▸ Records supplied
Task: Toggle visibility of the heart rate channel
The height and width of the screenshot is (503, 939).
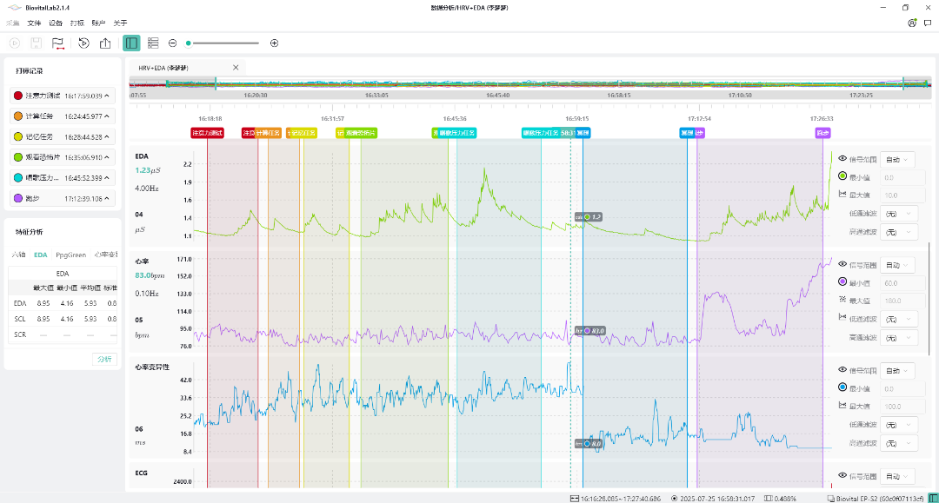Action: tap(842, 265)
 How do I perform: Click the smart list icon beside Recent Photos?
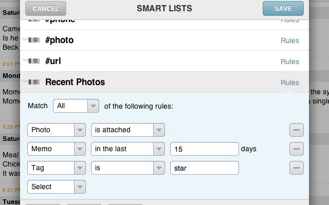click(x=34, y=82)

▸ Description of the task
Copy every one of the records above word for word, and leave the pictures out of your copy.

▸ Exercise response
Task: Toggle visibility of the heart rate channel
The height and width of the screenshot is (503, 939).
Action: tap(842, 265)
 How do I perform: Click the smart list icon beside Recent Photos?
click(x=34, y=82)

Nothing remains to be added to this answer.